September 23, 2008, 9:32 pm CDT

real life heart shattered

On July 25 2003 my son was shot to death in cold blood .he did not drink drug carry guns or hang in gangs.He was 17 years young.about a month after his death a couple of his freinds asked me to be their dad. I have designed a project for 18 to 27 year old at risk fatherless males to renovate house. they get education training and counseling, over a sixteen hour day 364 days a year for three years. we are scedualed to go to New Orleans in November to renovate houses for about a year. we will be going to Africa to build a water refinery in Sudan 2010. They will return to U S A as independent contractors for real estate redevelopment of skyscrapers. Each one will have to select fifty others in anouther city or town,and teach them every thing they have learned an experianced over the three years. Also when our men in the Armed Forces return from Iraq they will also be welcome with open arms to participate regardless of what ever stage of the project we are in I did a lot of research to take my mind off his death.and I am still depressed we have over two hundred and fifty at risk fatherless males that have that have sat down with me biographies / interviews. I think if we get the funds to get this off the ground, the depression will go away.
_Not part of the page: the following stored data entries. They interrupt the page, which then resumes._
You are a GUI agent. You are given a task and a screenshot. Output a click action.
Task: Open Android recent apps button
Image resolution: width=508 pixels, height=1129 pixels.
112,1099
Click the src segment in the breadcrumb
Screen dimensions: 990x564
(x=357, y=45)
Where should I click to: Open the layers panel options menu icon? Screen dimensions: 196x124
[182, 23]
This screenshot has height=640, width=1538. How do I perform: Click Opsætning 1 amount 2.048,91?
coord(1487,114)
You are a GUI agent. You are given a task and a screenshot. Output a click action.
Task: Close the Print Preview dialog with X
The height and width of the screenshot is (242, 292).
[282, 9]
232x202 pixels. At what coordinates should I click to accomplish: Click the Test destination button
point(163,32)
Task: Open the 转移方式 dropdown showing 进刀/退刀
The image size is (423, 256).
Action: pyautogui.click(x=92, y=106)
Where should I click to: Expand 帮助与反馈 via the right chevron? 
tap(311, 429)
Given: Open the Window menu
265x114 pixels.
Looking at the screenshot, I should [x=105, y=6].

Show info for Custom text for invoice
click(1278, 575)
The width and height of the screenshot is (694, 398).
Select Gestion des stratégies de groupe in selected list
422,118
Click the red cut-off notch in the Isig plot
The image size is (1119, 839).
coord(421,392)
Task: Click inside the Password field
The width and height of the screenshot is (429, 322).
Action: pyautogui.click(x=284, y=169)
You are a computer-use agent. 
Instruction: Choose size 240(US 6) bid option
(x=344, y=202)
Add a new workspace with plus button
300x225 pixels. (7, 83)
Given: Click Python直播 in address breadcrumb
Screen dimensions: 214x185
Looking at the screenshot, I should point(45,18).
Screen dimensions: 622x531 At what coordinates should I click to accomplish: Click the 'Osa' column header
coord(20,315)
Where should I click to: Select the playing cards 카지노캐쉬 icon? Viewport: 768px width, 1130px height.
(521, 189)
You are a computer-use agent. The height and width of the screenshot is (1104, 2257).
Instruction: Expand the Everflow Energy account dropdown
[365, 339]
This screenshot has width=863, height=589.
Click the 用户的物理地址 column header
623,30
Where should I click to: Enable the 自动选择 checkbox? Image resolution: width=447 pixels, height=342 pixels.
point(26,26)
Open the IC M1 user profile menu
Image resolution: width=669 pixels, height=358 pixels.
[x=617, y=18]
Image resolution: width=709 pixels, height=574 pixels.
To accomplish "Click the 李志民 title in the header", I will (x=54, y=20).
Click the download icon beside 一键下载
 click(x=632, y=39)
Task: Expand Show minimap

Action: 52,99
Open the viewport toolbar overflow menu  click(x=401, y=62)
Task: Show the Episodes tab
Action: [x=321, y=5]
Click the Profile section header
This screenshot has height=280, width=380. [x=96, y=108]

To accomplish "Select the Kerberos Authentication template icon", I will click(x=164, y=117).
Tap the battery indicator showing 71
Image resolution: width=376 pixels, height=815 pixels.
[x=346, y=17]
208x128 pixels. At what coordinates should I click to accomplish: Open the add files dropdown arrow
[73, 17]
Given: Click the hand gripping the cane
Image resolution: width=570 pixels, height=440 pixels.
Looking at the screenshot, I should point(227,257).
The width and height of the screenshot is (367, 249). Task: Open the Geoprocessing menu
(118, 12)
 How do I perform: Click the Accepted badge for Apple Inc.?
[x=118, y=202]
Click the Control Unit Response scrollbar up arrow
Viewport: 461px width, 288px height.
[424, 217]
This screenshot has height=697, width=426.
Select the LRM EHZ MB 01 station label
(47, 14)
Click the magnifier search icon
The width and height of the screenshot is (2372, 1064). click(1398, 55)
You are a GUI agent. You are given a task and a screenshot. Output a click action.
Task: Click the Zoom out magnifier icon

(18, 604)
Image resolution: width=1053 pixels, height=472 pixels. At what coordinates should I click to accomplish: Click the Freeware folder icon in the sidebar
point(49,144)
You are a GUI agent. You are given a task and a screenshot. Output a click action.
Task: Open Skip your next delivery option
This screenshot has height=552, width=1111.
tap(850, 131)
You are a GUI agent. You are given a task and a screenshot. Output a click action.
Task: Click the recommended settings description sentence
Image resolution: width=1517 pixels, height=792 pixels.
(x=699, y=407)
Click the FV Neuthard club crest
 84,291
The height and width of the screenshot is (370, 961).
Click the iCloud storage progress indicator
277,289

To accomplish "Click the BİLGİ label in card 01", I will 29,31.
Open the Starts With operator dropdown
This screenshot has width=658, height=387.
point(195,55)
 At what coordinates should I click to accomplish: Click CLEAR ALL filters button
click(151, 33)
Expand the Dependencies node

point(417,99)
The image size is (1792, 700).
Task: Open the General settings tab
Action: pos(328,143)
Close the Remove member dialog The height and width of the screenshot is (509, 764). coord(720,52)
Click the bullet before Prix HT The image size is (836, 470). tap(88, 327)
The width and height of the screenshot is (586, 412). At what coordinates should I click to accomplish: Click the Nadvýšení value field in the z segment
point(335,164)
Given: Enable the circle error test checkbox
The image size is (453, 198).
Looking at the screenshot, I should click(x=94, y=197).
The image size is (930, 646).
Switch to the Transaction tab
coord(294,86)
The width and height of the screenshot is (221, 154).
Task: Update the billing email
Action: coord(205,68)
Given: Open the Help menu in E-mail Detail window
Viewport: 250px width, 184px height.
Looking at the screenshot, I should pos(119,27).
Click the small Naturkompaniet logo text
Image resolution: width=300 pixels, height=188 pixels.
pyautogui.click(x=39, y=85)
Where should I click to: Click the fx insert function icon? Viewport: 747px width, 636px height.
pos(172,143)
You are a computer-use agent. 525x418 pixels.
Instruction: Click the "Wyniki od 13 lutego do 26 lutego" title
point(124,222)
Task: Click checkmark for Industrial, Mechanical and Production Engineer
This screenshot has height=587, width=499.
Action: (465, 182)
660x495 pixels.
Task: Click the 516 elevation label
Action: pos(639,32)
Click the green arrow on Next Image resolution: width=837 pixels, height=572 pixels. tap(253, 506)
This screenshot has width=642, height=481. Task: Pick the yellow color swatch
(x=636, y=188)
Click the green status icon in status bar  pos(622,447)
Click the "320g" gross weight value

My mom is a retired nurce an she says I need treatment. I do not know if I do or do not. I really want to get over his death. He worked three part time jobs and was part of the youth ministry in Philadelphia and Manassas VA. I grew up in a funeral home.

 
September 24, 2008, 10:06 am CDT

can relate to sylvia

The one thing Sylvia said that so resonated with me in my experience with a sudden accidental death in our family was when she said how hard it is to come to terms with it when that person was so young, a good, caring, compassionate person, responsible, so valuable to the family, and you look around in your grief and loss and see all the stupid, thoughtless people walking the earth, never mind the murderers and pedophiles.  That in itself causes alot of anger that takes work coping with as years go by. 
 
September 28, 2008, 3:22 pm CDT

know just how you feel

 

I watched my mother die a slow, painful death from cancer.  Then, my father went in for "routine" surgery in his heart.  He called us the night before and said to not worry, everything would be all right.  He was at one of the best heart units in the county and ended by saying, he would talk to us tomorrow after the surgery.  Well, guess what?  The call never came.  He was one of those "anything that can go wrong did go wrong.  He had a small stroke and then a massive one in less than a week.  Suddenly, he was gone and we were all in shock.  There was no funeral because he wanted to be cremated.  I feel as if everything since then has been all bad.

 

As horrible as that was, I think last year was the worse.  I had to have my leg amputated due to complications from diabetes.  I actually had it done twice because I fell after the first one and broke it open so they had do go in and do it again.  So from about June until November of last year I was either in the hospital or in a rehab  center.  Then, I had to learn to walk with an artificial leg.  Because I could not work I did not have money for my share of the bills.  I tried to keep up.  Took out all my savings.  Totally wiped out my 401K plan, and did get a little money from the people at my former work.  However, because I finally had no money, my sister had to take over all of the expenses.  She told me in June when I was in the hospital that she had no more sympathy, compassion, nothing for me.  She has, in effect, disowned me.  We bought a house together and she has asked me to move out.  She does not speak to me, most of the time does not even acknowledge me, and when she does answer me it is with disgust in her voice.  She cannot stand me in the least.  We use to be so close.  We knew what each other was think, we would often say the same thing at the same time.  Now, wishes I would just go away.  I feel that our relationship is broken and it will never be able to mend.  I cry every day just know how much she hates me and how much I love her.